• _PASSAGE TO READ_
FAQ’s Questions about meaning/requirements of Kosher

 

FAQ

Kosher is there is a difference between the letter of the law and the spirit of the law.

  • Question As far as I have found, the letter of the law regarding Kosher requires:
      • a blade without a nick in it,
      • animals can not be less than one week old,
      • for Passover sacrificial lamb must be at least one year old, and,
      • of course, no pork or shell fish. In addition, animals can’t work on the Sabbath,
      • if one is sick or injured, then can, for instance, drive to Vet,
      • can’t kill baby in front of mother.
    • However, the Talmud also has Tsaar Baaleih Chaim, Compassion for all living creatures, so I would like to know if there are “spirit of the law” parts in Talmud or later Jewish writings that extend more protections for animals.

• _DATASET RECORDS_

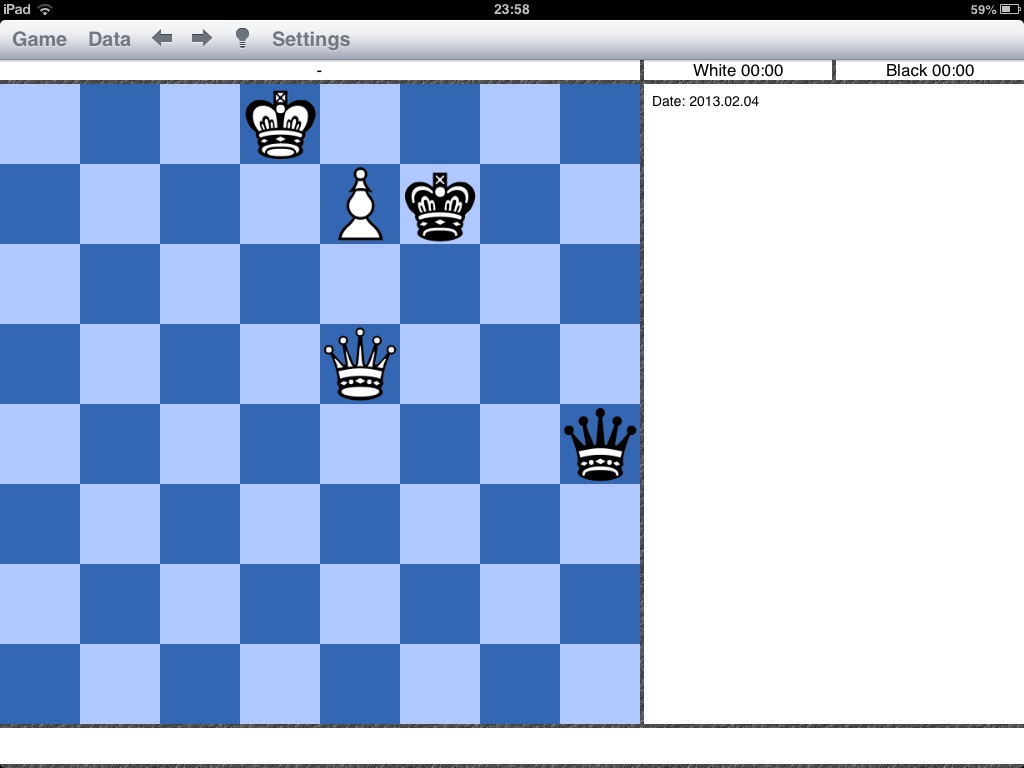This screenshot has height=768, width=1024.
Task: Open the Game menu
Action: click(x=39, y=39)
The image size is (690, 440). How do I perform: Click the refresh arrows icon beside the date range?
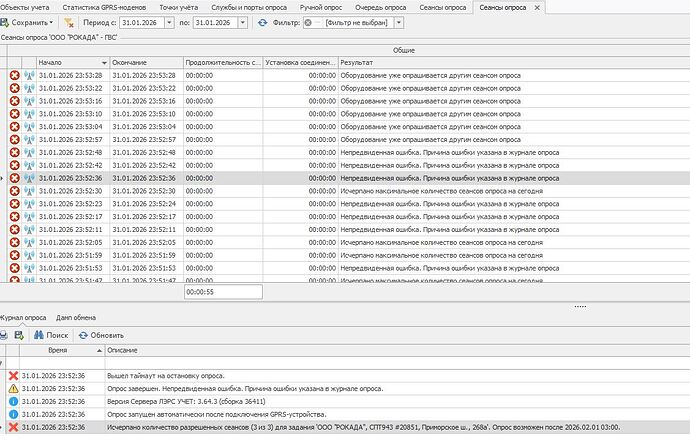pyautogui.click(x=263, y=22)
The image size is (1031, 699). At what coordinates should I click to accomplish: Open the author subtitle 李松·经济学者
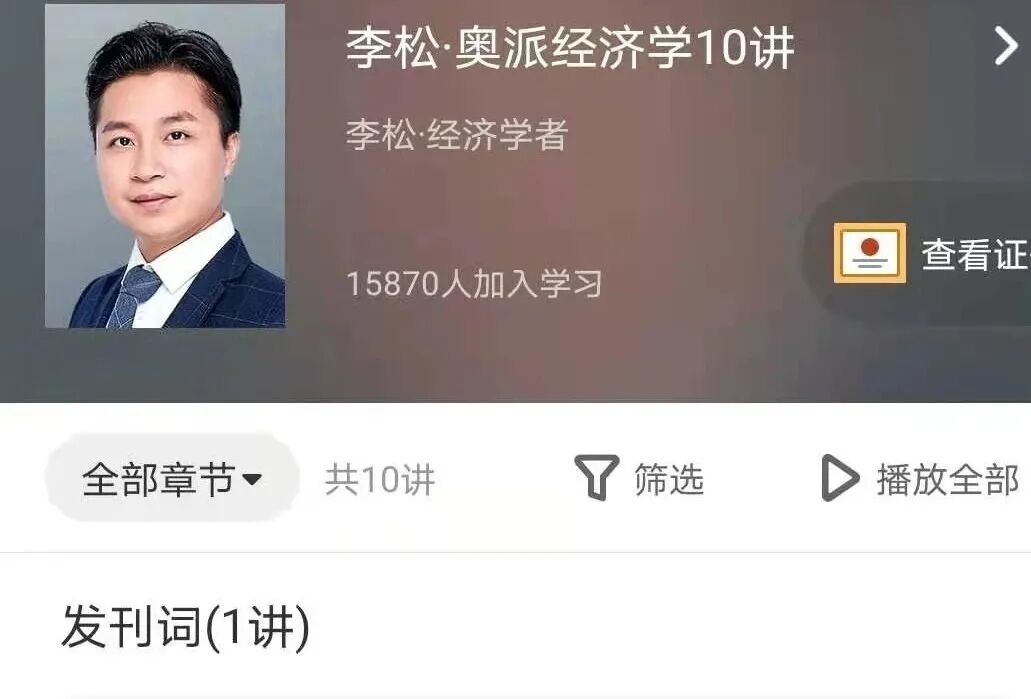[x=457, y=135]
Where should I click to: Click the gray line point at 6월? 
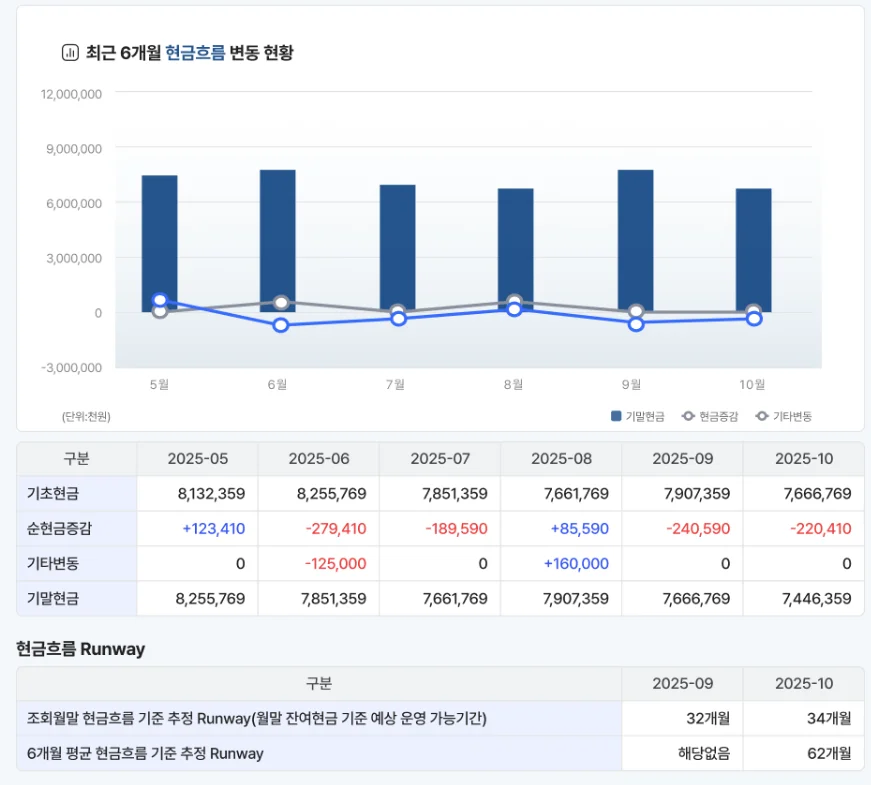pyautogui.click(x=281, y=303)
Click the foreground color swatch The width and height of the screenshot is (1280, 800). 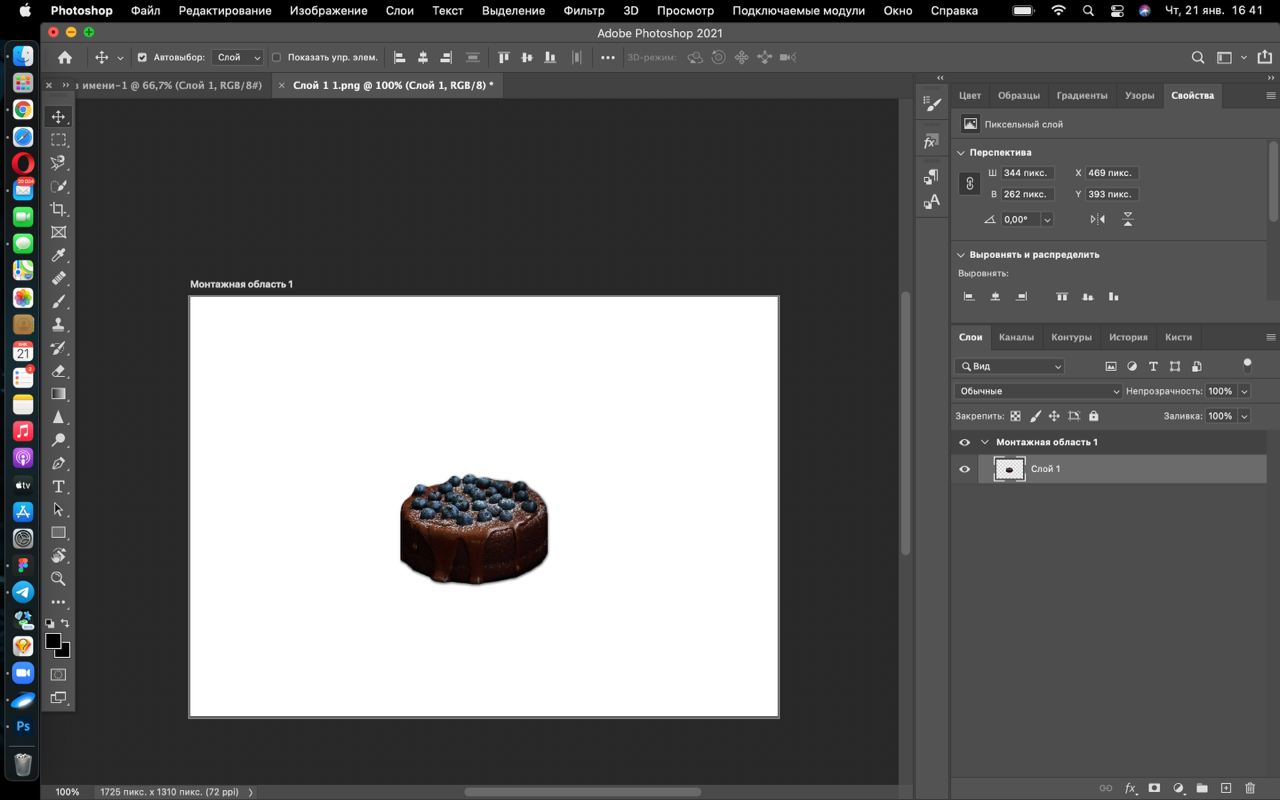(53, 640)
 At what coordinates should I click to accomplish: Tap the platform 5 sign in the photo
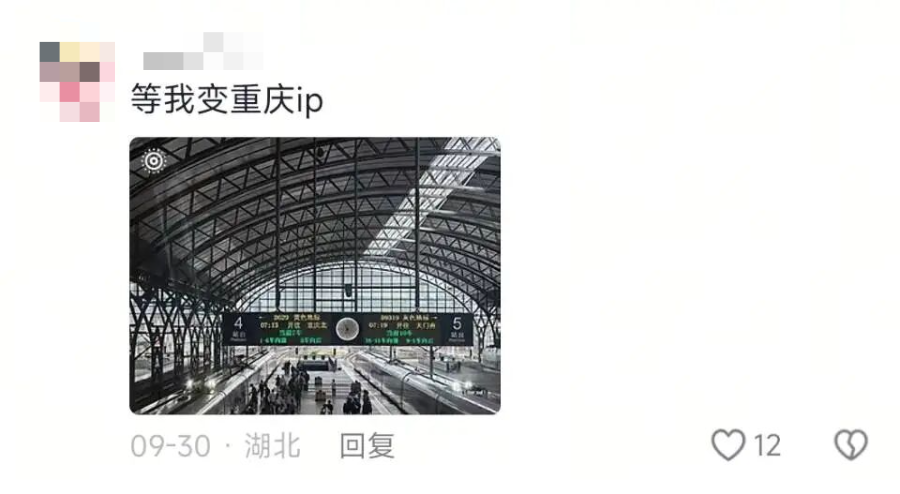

--

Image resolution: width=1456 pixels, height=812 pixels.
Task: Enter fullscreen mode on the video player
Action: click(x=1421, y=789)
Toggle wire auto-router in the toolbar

• _WHAT YOU WILL DO_
A. Output the passage of the kosher FAQ from "Kosher is there" to "front of mother.", copied word for word.
B. In the kosher FAQ, what is the minimum age given for the Passover sacrificial lamb?

• _ANSWERS FOR THE EXERCISE_
A.
Kosher is there is a difference between the letter of the law and the spirit of the law.

  • Question As far as I have found, the letter of the law regarding Kosher requires:
      • a blade without a nick in it,
      • animals can not be less than one week old,
      • for Passover sacrificial lamb must be at least one year old, and,
      • of course, no pork or shell fish. In addition, animals can’t work on the Sabbath,
      • if one is sick or injured, then can, for instance, drive to Vet,
      • can’t kill baby in front of mother.

B. At least one year old.